As I considered my relationship with giving, I realized the issue is not with giving too much but with receiving too little, a common problem in our society. It's more difficult simply because of cultural conditioning. Giving is modeled by our parents, taught in church or synagogue. It's an especially familiar role for women who are conditioned to be caregivers. Giving is generally viewed as honorable and praiseworthy. Even the Bible says, "It is better to give than receive." (Acts 20:35) No wonder many of us feel better about ourselves when we give. No wonder we have enormous confusion in this area.

I've always been a giver, a doer and caretaker. It's easy for me to listen, to advise and to guide. One day, my rabbi friend asked me to practice listening as my weekly assignment so I could be a good giver. "What," I cocked my head in confusion, declaring, "I am a good listener. I help people all the time." And he replied, "This week, listen consciously."

Throughout the week, on many occasions, friends and clients would ask for help, advice or just a good listening ear. My readiness to help would cause me to lean into them and offer my opinion or observation. But then, I remembered my assignment and watched as my body language changed. To listen and to help consciously, I had to lean back -- taking in more than I was giving. To truly help and give counsel, I had to take a step back to receive the information and the totality of the person before me. Only then could I truly give what was needed in the moment. I had an "Aha!" experience and realized that to give, I must become present in the moment, take a new stance, create more space, receive, and then, in true service to the other, I can give.

Author and spiritual teacher Shakti Gawain said, "Receiving and giving are opposite energies that are inextricably linked together in the natural flow of life, like inhaling and exhaling. If one aspect of that cycle doesn't function, the entire cycle ceases to function and the life force cannot move freely." It is all about a balance between giving and receiving. As Walt Whitman said, "When I give, I give to myself."

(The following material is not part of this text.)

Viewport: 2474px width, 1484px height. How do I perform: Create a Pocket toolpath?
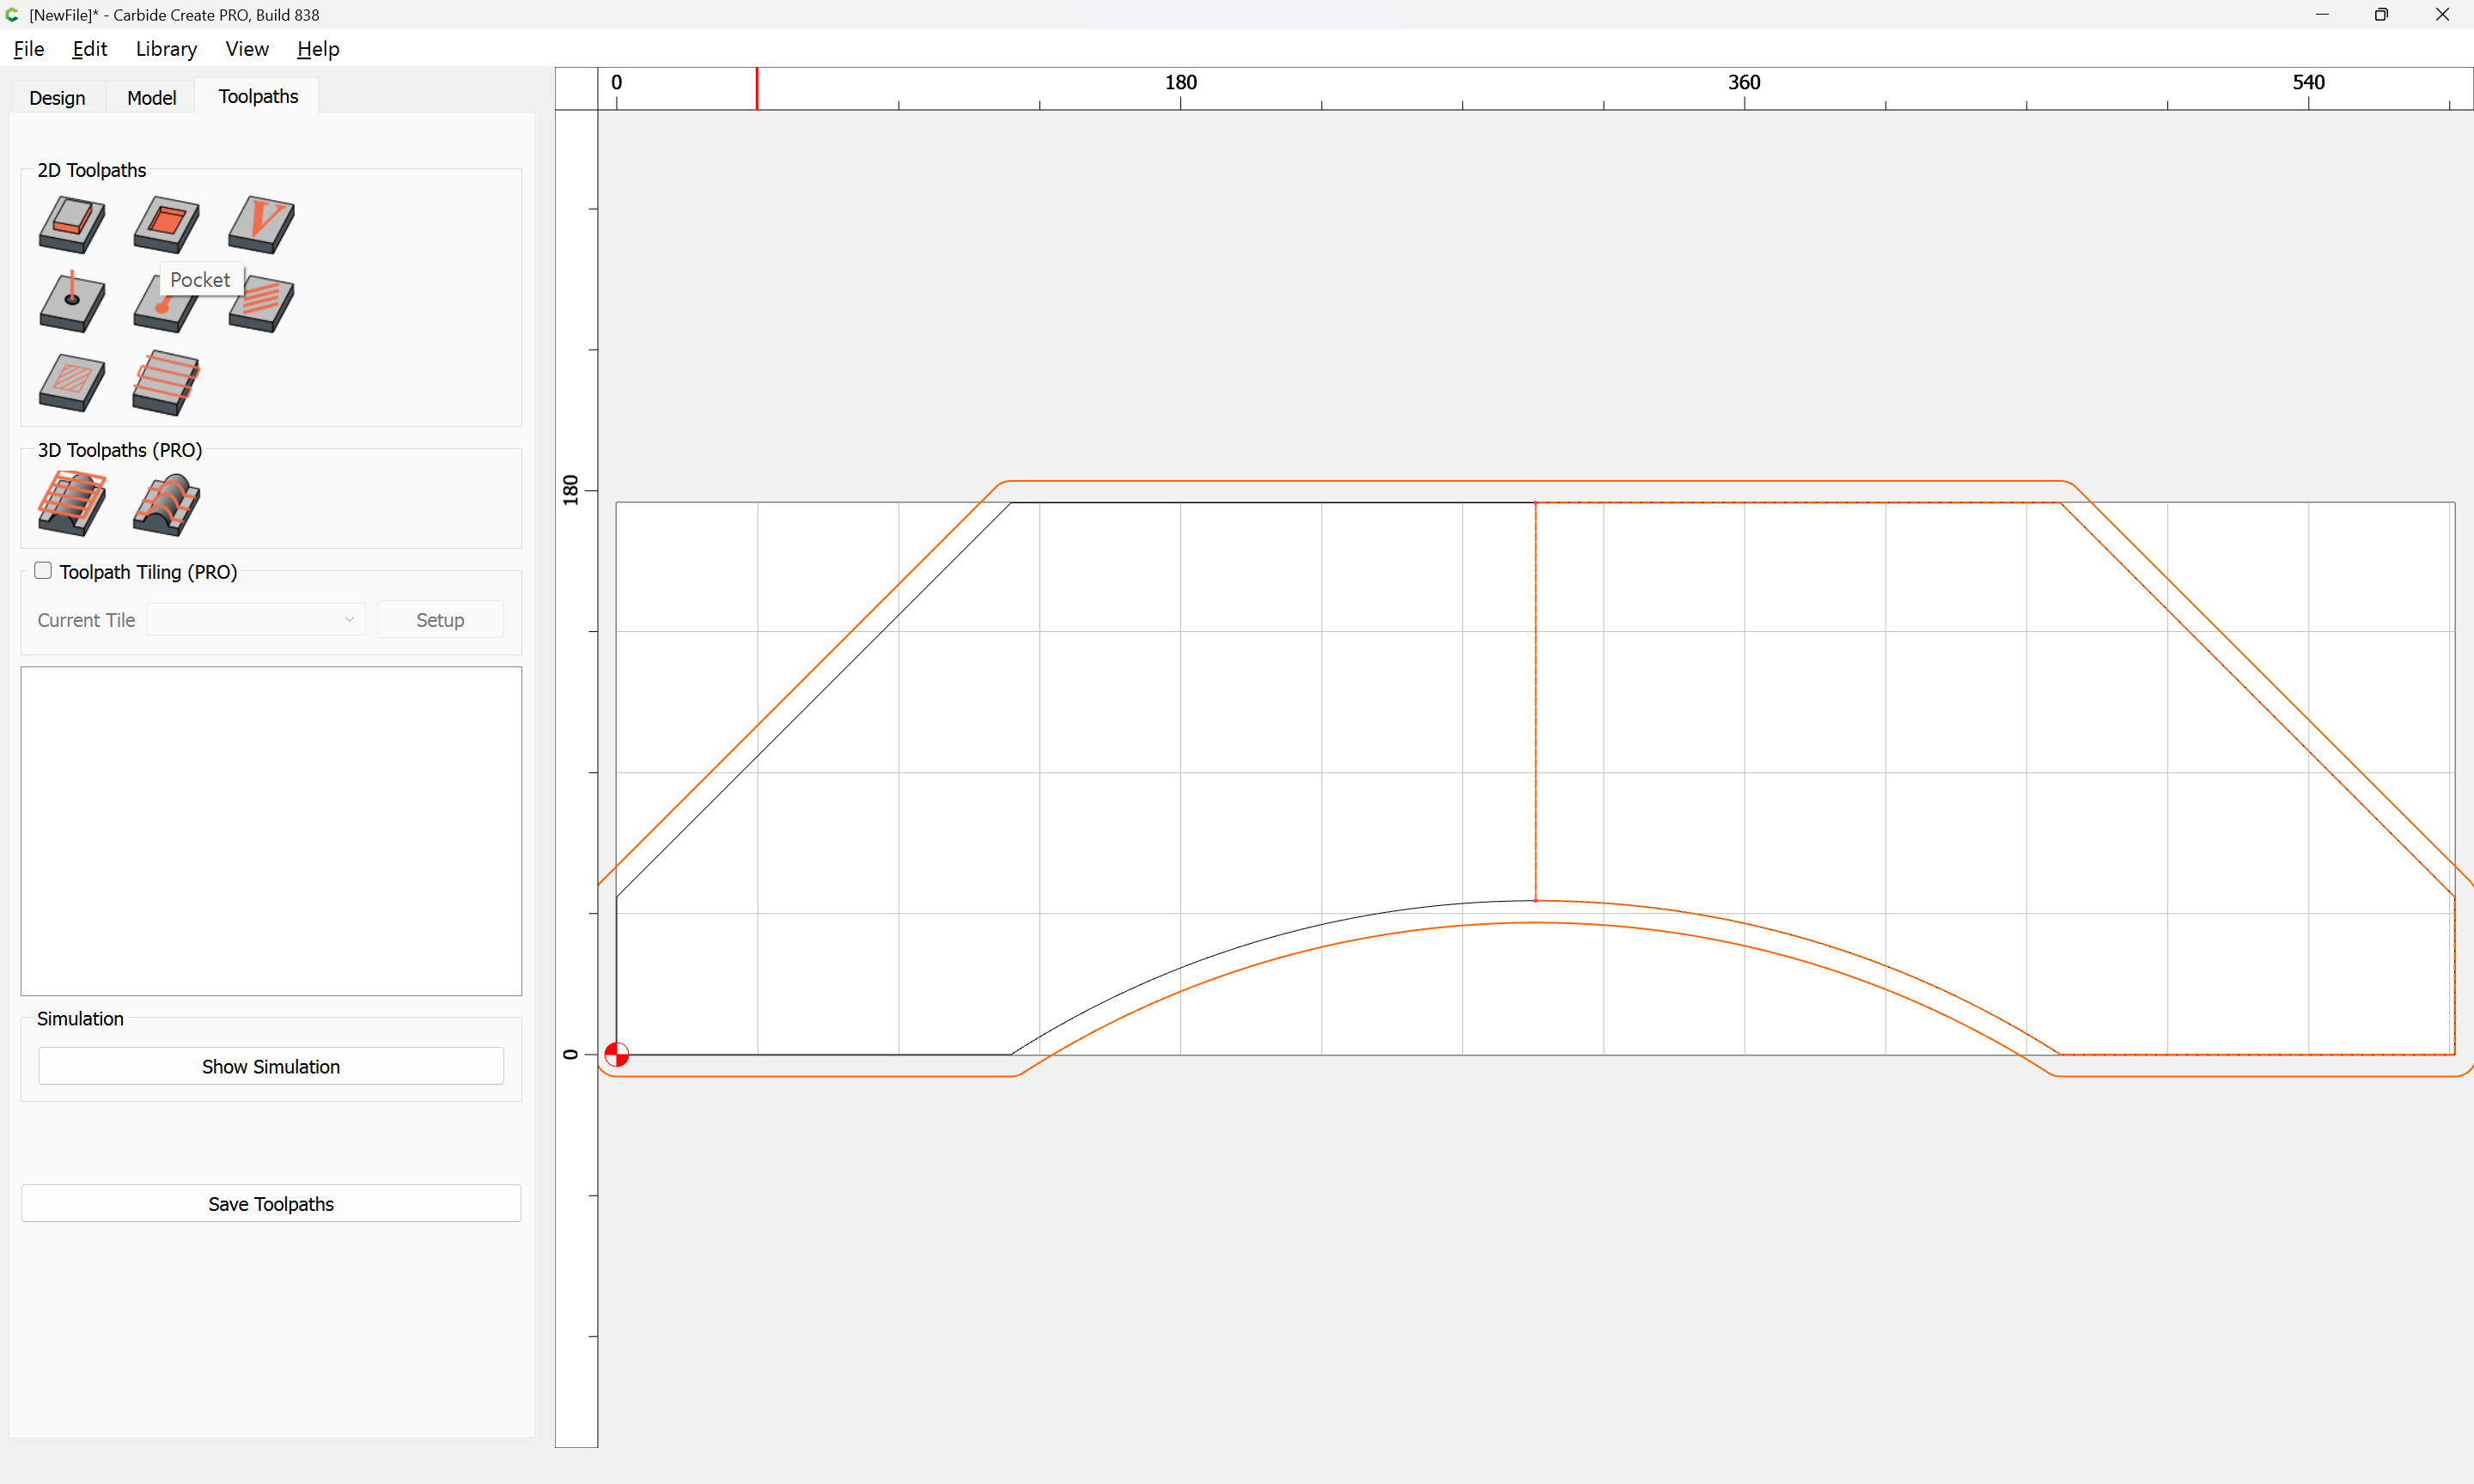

It is great to give, and it can feel like an elixir. We give of ourselves, we give gifts, we give advice and we give our love. It is easy to address giving. The real opportunity is to feel into receiving. From there, we can truly understand Maya Angelou's statement, "I have found that among its other benefits, giving liberates the soul of the giver." Yay, to conscious giving and receiving -- a great GPS for the Soul!